Friday, December 10, 2010
Nordy’s: Leveraging Creativity So the Shoe Fits!
The above photo is from the semiannual Nordstrom’s sale last month in Chicago. At first blush, it would appear that it was chaotic, but it was nothing of the kind. It was as mindful and spa-like as being at a happy retreat. I believe this experience was because Nordstrom’s has one employee face: happy, gentle, kind, and compassionate.
“Shoe dog.” That is what dear family friend Ginny told me over Thanksgiving weekend that her management team from 20+ years ago used to call the new hires who work in the shoe department at Nordstrom's. What does a show dog do? A Nordstrom personnel who works in the shoe department will gently offer to bring you some shoes that you have selected, yet he/she does not bring the one pair; he or she brings three pairs. In the same vein, the behemoth, Amazon, offers a like-mindedness when you purchase an online product: “If you like this, then you might also like this…” Not only did it work 26 years ago, it still works today.
Ginny shared the story of her teenage son, who many years back, worked as a shoe dog (the proverbial bottom of the Nordstrom’s food chain) and served a customer who wanted a pair of shoes in a size 7 and the same pair in an 8 ½. So of course, he had to strategically balance 6 pairs of shoes on his way back to the customer from the storage room. She selected two pair from his choices: two pair in the size 7 and two identical pair in the size 8 ½.
The young teen inquired if she were buying a pair for herself and someone else. The woman explained that the 4 pair were for herself, that her feet are not even close to be the same size. The teenager excused himself momentarily and spoke with his supervisor and shared what the customer had explained to him. He quickly returned to say that she would only need to buy 2 pair of shoes and he took one 7 and one 8 ½ from each box and rang up her sale. She was stunned and said that no other shoe department had: 1) ever even asked why she was buying two pair of shoes, or 2) considered offering her one shoe from each separate box.

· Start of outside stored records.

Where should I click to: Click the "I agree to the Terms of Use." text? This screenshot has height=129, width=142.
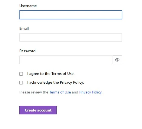click(x=51, y=74)
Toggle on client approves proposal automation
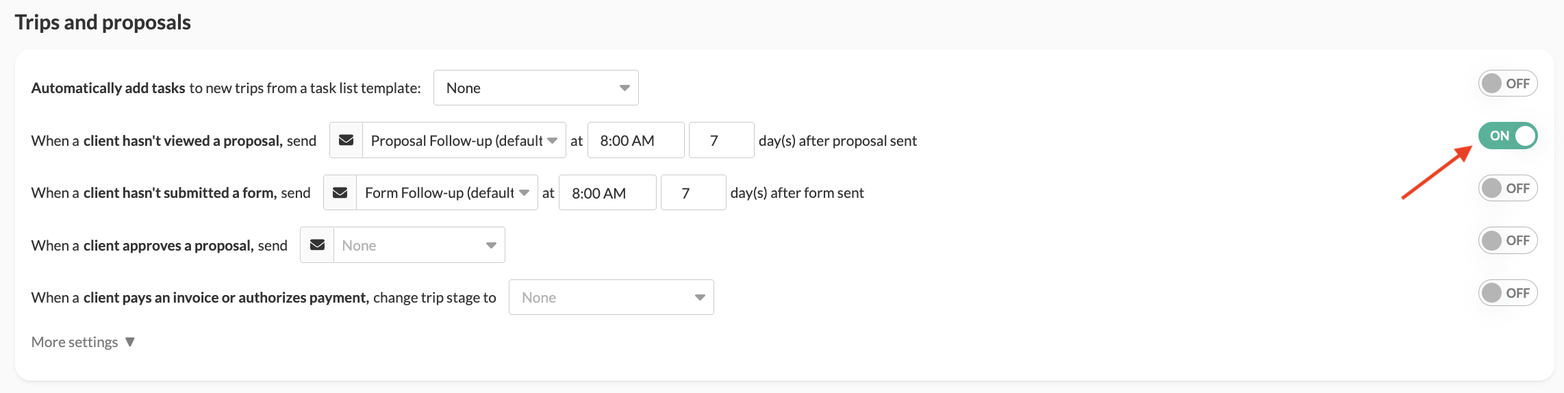This screenshot has width=1564, height=393. [1507, 240]
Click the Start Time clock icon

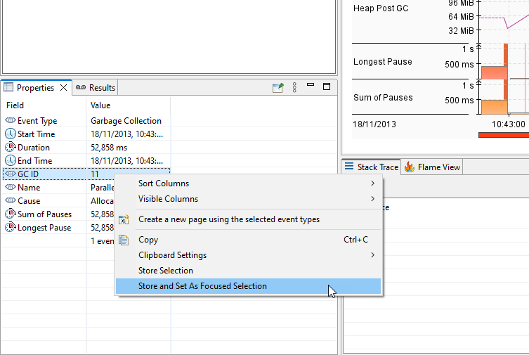11,134
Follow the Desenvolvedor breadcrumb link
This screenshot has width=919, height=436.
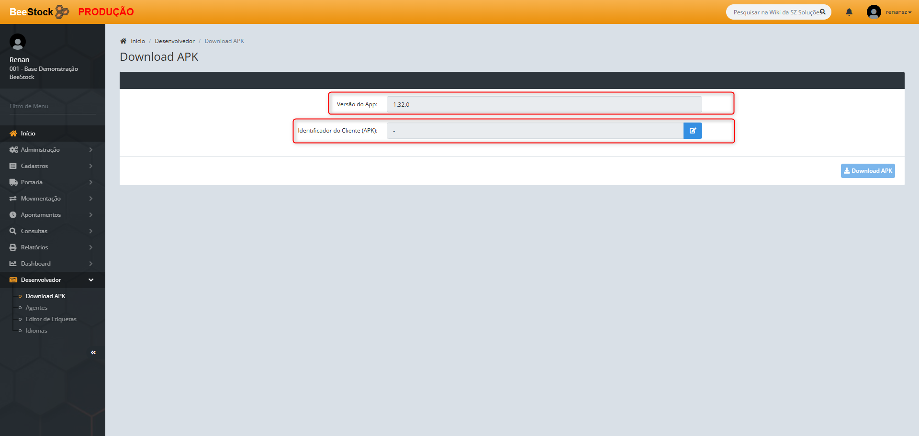tap(175, 41)
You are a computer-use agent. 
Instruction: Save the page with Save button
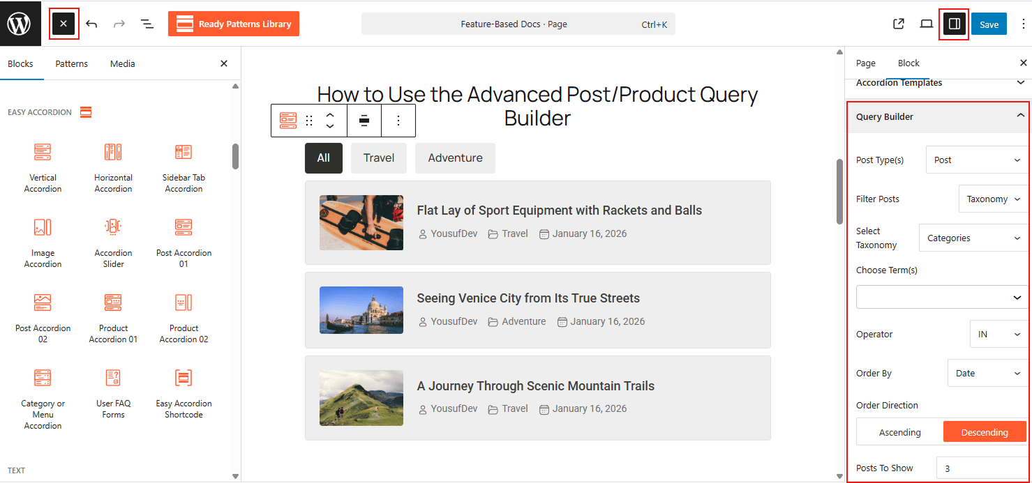point(989,23)
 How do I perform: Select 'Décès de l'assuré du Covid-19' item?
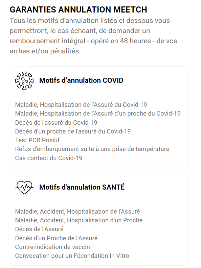56,123
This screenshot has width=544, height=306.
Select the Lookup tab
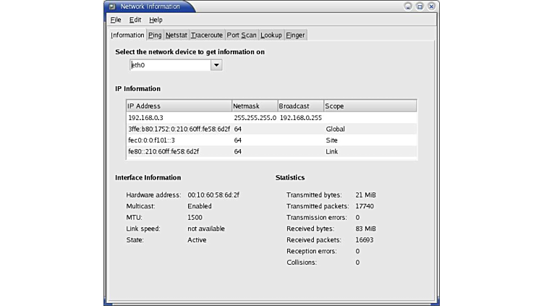(271, 35)
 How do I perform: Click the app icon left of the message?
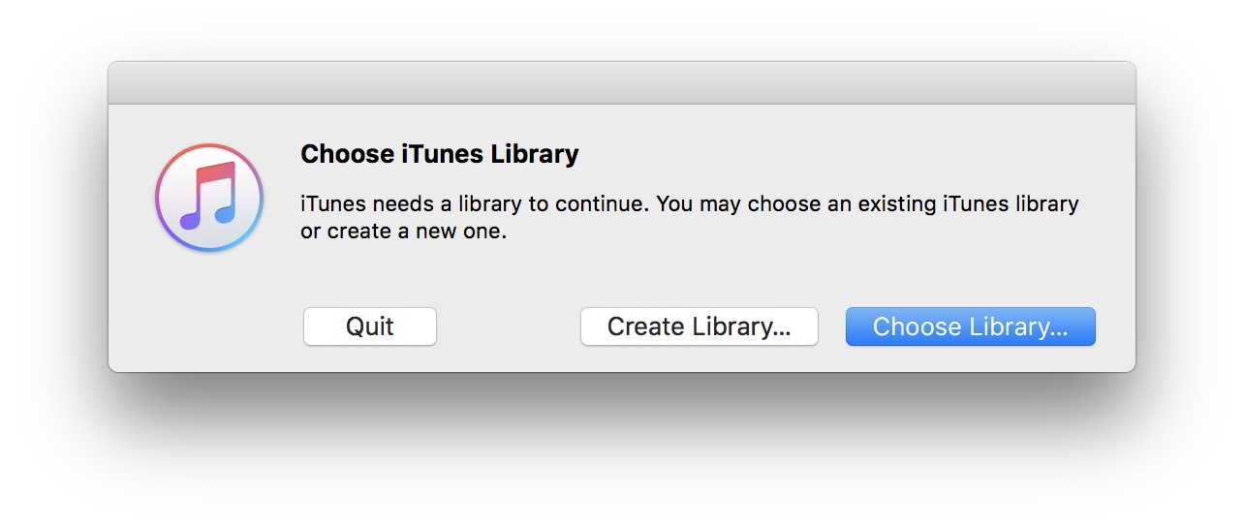[208, 198]
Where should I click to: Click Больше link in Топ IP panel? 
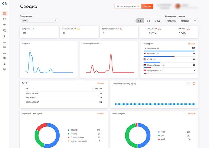(101, 83)
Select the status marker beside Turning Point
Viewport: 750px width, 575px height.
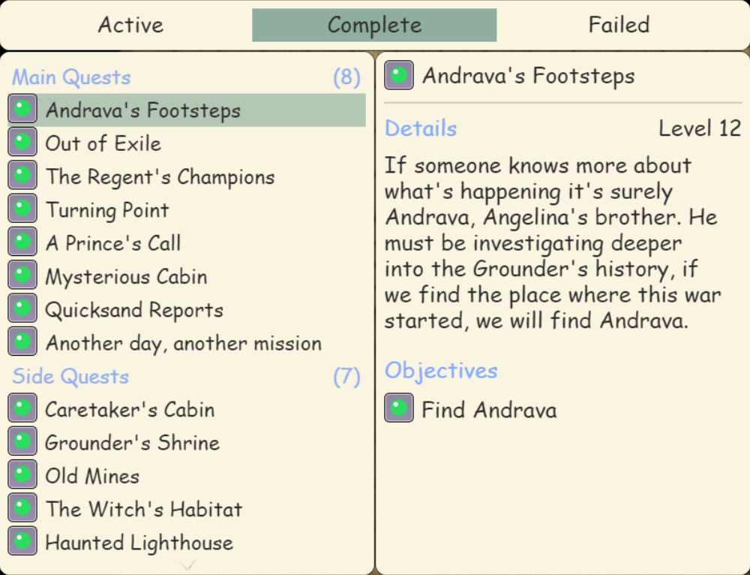point(23,209)
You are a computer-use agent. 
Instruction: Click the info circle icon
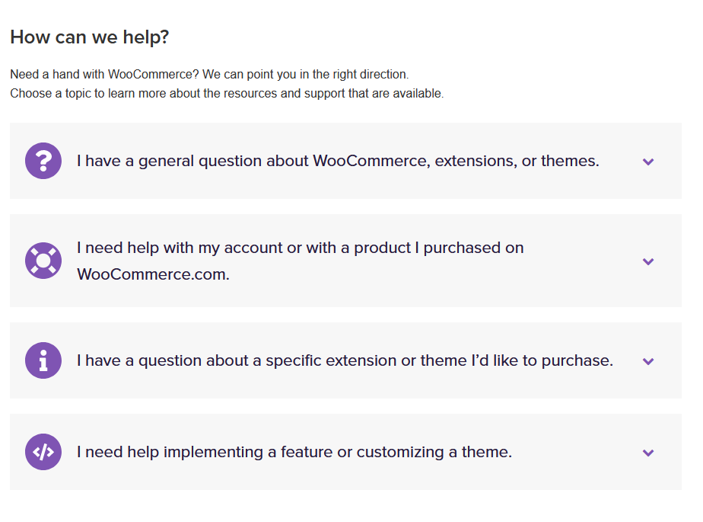coord(43,360)
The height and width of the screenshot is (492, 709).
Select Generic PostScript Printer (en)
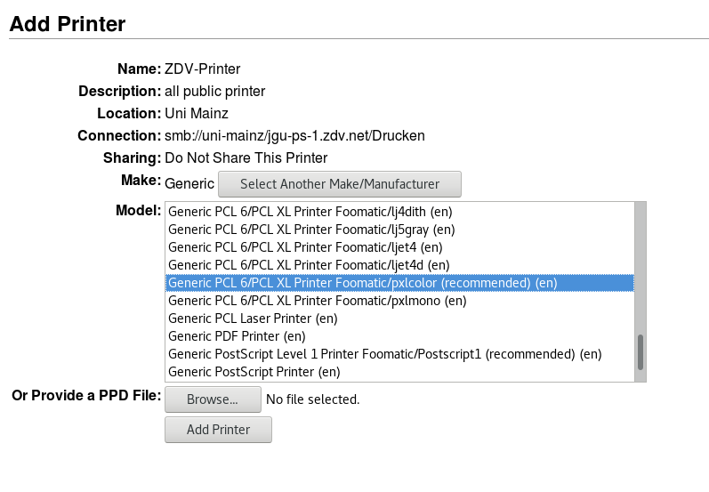[399, 372]
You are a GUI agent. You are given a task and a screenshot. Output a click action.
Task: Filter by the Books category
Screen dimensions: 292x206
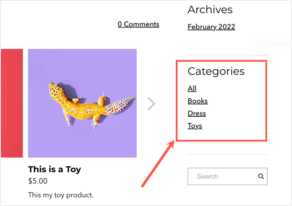point(197,101)
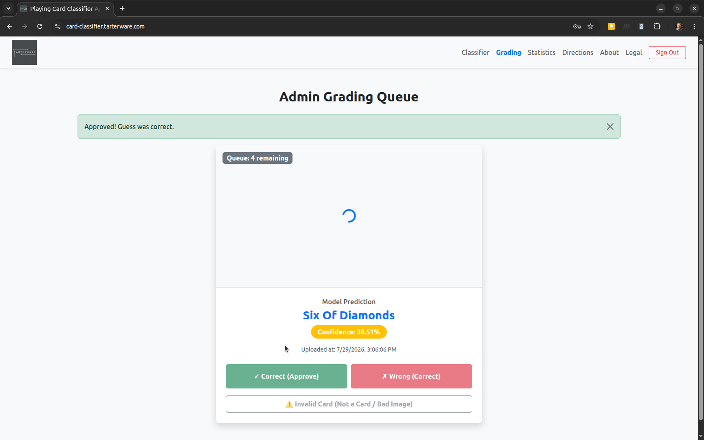Click the Sign Out button
This screenshot has width=704, height=440.
(667, 52)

The customer tried to decline what she thought was too big a money loss and too generous a deed. She asked, “What will you do with one shoe?” The young teen said it was no problem. Nordstrom's often will donate single shoes to organizations for the disabled.
Marketers will annually spend millions of dollars to promote their company’s brand. Nordstrom's and customer service are synonymous. They have this trusted reputation because they have never strayed from their mission. Their emphasis on the customer is such a well-oiled machine that their marketing plan really includes you and me. Solution-seeking with their brand identity in mind: “How do we remain completely customer-oriented and not lose our shirts when we gladly refund a tire chain purchase (we do not sell tire chains) and shoes that don’t match?” We use creative solution-seeking and market the heck out it.
And it works; the shoe fits.
What can we do this week to be a Nordy to all with whom we engage?